Actually most of the cancers and birth defects to date have been showing up in the South of Iraq around Basra, not Baghdad, and have been attributed to the DU ammo used in GW 1. It might take a few years yet before the effects of the latest round of DU contamination from the 2003 invasion starts to show up in more diverse locations across Iraq.
From accounts I've been reading recently most of the Western reporters remain holed up in the Green Zone and don't venture out to do much reporting on their own because of concerns about kidnapping etc. That probably means they are relying on official sources and press briefings etc. even more than usual to get material for their stories. If they go too far in making waves by printing stories the Pentagon or the new Iraqi government feel are "not helpful" there goes their access. No more invites to the press conferences and no more access to the usual sources when they need to call someone to get some information.

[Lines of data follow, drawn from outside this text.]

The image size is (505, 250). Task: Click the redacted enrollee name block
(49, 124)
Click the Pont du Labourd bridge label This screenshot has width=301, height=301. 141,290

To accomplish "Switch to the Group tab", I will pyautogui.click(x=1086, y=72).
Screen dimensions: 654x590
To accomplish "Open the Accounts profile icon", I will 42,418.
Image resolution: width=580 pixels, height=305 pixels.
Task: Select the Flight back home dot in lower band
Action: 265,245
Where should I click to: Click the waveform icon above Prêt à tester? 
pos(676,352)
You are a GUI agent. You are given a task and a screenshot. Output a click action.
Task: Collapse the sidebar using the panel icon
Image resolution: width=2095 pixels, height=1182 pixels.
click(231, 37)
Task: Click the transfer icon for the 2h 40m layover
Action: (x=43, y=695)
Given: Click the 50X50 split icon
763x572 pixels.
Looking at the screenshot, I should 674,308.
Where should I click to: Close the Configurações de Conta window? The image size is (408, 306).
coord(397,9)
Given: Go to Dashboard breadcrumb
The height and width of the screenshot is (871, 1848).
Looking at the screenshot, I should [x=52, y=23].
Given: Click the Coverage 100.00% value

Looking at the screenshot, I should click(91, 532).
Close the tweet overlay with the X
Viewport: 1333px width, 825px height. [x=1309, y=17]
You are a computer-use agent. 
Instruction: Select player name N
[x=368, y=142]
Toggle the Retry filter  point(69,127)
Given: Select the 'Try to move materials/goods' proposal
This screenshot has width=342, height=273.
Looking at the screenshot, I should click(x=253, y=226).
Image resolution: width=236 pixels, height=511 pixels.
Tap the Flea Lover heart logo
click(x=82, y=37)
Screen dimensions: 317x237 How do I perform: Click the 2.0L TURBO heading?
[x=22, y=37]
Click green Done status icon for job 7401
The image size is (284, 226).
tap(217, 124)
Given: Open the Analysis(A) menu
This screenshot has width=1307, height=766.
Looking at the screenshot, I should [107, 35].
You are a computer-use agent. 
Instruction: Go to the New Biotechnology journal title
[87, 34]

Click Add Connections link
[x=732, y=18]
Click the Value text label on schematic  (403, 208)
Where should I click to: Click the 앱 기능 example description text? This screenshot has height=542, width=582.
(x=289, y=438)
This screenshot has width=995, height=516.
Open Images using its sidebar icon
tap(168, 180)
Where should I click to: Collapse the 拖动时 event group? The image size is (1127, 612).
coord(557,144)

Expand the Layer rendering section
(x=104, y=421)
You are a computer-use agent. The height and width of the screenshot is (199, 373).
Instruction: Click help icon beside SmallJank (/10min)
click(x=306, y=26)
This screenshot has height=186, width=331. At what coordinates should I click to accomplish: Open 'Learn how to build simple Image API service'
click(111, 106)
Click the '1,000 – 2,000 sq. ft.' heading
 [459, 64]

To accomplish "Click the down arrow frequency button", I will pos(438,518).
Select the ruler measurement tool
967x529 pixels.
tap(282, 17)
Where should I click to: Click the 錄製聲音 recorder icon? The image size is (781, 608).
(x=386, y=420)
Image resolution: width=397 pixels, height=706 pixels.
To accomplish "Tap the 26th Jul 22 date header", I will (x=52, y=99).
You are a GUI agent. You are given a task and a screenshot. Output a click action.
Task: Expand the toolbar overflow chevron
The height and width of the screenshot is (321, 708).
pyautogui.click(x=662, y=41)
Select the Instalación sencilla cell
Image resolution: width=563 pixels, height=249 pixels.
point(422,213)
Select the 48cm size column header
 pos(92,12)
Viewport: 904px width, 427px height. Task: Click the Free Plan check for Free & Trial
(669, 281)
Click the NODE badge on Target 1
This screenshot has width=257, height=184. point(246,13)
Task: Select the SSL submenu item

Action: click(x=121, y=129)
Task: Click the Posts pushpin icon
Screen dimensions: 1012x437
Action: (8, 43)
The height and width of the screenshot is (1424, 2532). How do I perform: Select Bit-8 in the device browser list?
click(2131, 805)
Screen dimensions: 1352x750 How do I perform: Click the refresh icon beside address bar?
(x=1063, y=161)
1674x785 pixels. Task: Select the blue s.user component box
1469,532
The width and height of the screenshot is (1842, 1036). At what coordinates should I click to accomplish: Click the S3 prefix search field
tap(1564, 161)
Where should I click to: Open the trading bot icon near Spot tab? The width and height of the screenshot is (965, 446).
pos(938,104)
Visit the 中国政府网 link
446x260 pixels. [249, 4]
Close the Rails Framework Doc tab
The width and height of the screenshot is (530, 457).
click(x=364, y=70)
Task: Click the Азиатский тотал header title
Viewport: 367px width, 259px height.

Beyond all that, as the following Project Censored story shows, the big media companies are tied into the rest of corporate America, including the defense industries. The editors, producers and executives know which side of their bread is buttered, as shown by their craven toadying and unquestioning regurgitation of White House and Pentagon press releases and Colin Powell's blatant lies to the UN in the runup to the invasion. Bear in mind that if this information about the hazards of DU was widespread throughout the US, it has the potential to cripple the US military's ability to continue recruiting their future cannon fodder. This could even force the US into an unplanned and hasty withdrawal from Iraq, and there would go the Cheney/PNAC/Neocon plans for empire down the tubes in one fell swoop. How many mainstream reporters or editors would be willing to put their necks on the line when the consequences could be so significant? And should they screw up the necessary courage to cover this, would their own bosses even let them proceed?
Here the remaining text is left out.